Currently, for those still entitled, the rates have been frozen at £20.70 per week for the first child and £13.70 for every subsequent child, and it is these figures that the Government is said to be looking to adjust. Mr Duncan Smith, the work and pensions secretary, has apparently been modelling the effects of several different variations of cuts ahead of next month’s Budget. The main proposals are to reduce the extra amount paid for the first child, and to limit the amount of children for whom the benefit will be paid.
The modelling will consider reducing the child benefit paid for a first child from £20.70 a week down to the ‘standard’ £13.70. The Institute for Fiscal Studies (IFS) calculates this would save the Treasury £2.5bn a year-as well as cutting £360 a year from every qualifying family with children.
Another item under consideration, which has been mooted for some time, is plans to cap the number of children for which child benefit is paid. Both David Cameron and Mr Duncan Smith are said to be in favour of a cap at two children, which would save around £1bn a year. Alternatively, a cap at three children could be considered, although the savings would obviously come in at less than £1bn, making a less than impressive dent in the £10.5bn savings the Government has been charged with finding.

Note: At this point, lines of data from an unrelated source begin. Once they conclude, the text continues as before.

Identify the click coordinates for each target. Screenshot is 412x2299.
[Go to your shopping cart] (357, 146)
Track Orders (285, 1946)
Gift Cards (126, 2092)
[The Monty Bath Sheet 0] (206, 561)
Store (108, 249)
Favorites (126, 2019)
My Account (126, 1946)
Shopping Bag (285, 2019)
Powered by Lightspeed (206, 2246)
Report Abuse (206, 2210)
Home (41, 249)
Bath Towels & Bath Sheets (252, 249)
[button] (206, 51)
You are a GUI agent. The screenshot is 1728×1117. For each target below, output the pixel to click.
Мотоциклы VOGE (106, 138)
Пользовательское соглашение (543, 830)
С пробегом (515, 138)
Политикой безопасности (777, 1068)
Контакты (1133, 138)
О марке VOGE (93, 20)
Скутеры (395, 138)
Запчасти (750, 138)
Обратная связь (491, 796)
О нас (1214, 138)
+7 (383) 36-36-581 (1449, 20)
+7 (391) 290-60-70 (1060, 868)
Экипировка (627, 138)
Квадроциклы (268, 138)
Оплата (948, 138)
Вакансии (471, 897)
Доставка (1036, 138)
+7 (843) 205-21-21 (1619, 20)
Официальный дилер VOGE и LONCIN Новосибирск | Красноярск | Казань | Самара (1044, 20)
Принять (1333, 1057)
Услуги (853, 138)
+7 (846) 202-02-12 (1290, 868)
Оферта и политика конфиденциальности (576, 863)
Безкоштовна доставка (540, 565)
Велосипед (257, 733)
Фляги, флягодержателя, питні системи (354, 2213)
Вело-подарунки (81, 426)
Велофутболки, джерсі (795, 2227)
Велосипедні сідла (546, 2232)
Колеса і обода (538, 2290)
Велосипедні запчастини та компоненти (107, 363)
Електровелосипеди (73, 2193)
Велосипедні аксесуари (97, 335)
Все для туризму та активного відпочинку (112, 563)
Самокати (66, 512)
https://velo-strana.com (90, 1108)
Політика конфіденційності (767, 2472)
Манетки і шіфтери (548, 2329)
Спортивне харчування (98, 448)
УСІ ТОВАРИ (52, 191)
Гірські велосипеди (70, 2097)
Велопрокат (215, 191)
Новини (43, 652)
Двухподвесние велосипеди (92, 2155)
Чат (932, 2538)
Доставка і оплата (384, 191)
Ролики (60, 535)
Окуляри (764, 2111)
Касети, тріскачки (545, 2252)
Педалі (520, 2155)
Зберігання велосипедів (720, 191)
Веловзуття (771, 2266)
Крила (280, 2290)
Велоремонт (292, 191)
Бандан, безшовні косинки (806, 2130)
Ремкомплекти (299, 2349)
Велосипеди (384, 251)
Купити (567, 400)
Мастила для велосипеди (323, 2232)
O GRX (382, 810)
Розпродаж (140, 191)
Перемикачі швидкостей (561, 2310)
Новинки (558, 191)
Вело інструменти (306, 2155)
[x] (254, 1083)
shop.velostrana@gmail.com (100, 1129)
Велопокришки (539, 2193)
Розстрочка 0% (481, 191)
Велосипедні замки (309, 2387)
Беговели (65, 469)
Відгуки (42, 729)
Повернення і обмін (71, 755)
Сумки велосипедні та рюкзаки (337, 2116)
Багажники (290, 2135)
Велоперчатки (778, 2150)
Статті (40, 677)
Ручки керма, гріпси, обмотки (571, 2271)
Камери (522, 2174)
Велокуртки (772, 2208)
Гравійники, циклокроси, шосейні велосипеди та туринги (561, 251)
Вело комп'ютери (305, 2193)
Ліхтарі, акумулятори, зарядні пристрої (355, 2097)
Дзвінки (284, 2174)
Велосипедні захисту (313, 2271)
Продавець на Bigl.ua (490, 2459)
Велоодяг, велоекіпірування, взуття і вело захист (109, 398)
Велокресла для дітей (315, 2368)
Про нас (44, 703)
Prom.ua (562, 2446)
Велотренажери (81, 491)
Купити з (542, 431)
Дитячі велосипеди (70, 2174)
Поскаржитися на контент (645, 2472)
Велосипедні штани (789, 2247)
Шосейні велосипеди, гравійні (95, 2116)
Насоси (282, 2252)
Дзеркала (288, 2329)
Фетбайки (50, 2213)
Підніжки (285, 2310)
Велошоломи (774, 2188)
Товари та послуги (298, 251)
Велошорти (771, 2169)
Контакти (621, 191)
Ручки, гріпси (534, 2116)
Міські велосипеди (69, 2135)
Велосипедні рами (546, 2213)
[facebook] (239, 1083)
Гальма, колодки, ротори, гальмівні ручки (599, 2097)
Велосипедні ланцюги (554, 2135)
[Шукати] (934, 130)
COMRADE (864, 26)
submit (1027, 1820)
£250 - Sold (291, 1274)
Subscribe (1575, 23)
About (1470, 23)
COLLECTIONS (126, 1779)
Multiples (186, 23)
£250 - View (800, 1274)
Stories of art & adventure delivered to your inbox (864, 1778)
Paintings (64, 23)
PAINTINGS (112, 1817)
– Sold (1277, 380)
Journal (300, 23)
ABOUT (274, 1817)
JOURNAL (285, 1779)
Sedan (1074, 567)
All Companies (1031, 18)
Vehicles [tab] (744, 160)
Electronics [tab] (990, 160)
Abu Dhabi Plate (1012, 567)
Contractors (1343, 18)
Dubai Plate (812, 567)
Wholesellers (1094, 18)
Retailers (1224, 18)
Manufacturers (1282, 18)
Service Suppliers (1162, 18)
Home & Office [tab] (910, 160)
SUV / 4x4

The government has already announced plans to freeze working-age benefits for two years and thescrapping of housing benefit for the under-21s. Last week’s Queen’s speech outlined plans to lower the benefit cap from £26,000 a year to £23,000, a move which some say will put an additional 40,000 children into poverty.
But what do you think? A government source says the (unconfirmed) move is “about achieving behaviour change” and that by limiting the amount of children who qualify for child benefit “you send a message where people have to think: can I afford another child?” But is the availability of a little over £700 a year really a paramount consideration in having another child?